Harrison Ford is an undeniably big name.
Directing him is probably nerve-wracking enough, but to direct him in your first outing as a director on a film set? That’s an unadulterated 10 on the intimidation scale.
That’s what Colorado Springs native Chris Sanders did in the new live-action/animation hybrid movie “The Call of the Wild.” It opens Friday.
Was Sanders nervous?
“Oh, yes,” he said in a phone interview from Los Angeles, shortly before attending the film’s premiere.
But it was also “very exciting,” said the director of the popular animated films “Lilo & Stitch,” “How to Train Your Dragon” and “The Croods.”
“We started talking beforehand and met several different times to talk about his character and his back story,” he said of Ford. “That made it go very easily.”
Adapted from the classic 1903 novel by Jack London, the film pays homage to a charismatic, 140-pound St. Bernard–Scotch collie mix named Buck, who’s uprooted from his California home and thrown onto a mail delivery dog sled team in the Canadian Yukon during the Gold Rush of the 1890s. Ford stars as John Thornton, a gold hunter who’s Buck’s final master.
The movie combines live action, which is filmed on set, with visual effects and animation technology to bring the animals to life, including Buck. On set, there were three full-scale versions of Buck made out of foam: sitting, standing and lying down. There was also a human stand-in for Buck, which helped Sanders know where to move the camera and gave the actors an eye line for the animated dog.
“It was neat. I got the hang of it,” Sanders said. “It sounded quite intimidating. You don’t want to spend too much time talking. You want to get in there and start shooting.”
Sanders spent the first six years of his life in the Pikes Peak region. He doesn’t remember much, minus the hill in his backyard and the incinerator, where his family burned their trash.
They moved to Arvada, near Denver, and he graduated from Arvada High School in 1980. But not before his school newspaper allowed him to use his drawing skills as its cartoonist, giving him an outlet for the art he’d been making since he was little. He fell in love with animation as a 10-year-old, after seeing the Ward Kimball animated shorts on “The Wonderful World of Disney.”
After high school, Sanders majored in character animation at California Institute of the Arts, then took a job at Marvel Comics. He arrived at Disney in 1987 and worked on “The Rescuers Down Under,” “Beauty and the Beast,” “The Lion King” and “Mulan.”
“I never drew people as a kid,” he said. “I never had a pet, so I always drew animals. I drew my pets. Raccoons, polar bears, dogs, eagles, wolverines.”
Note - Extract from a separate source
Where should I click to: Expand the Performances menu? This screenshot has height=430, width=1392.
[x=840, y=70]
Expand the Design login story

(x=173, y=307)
The round and heavy characters in the 2002 film “Lilo & Stitch” are a good representation of Sanders’ style. When he pitched the movie idea to the president of the studio, he got the go ahead and a disclaimer: “He said I’ll make the film on one condition — that it looks like you drew it. Somebody did an analysis of my drawings to make a guide to learn how to draw like me.”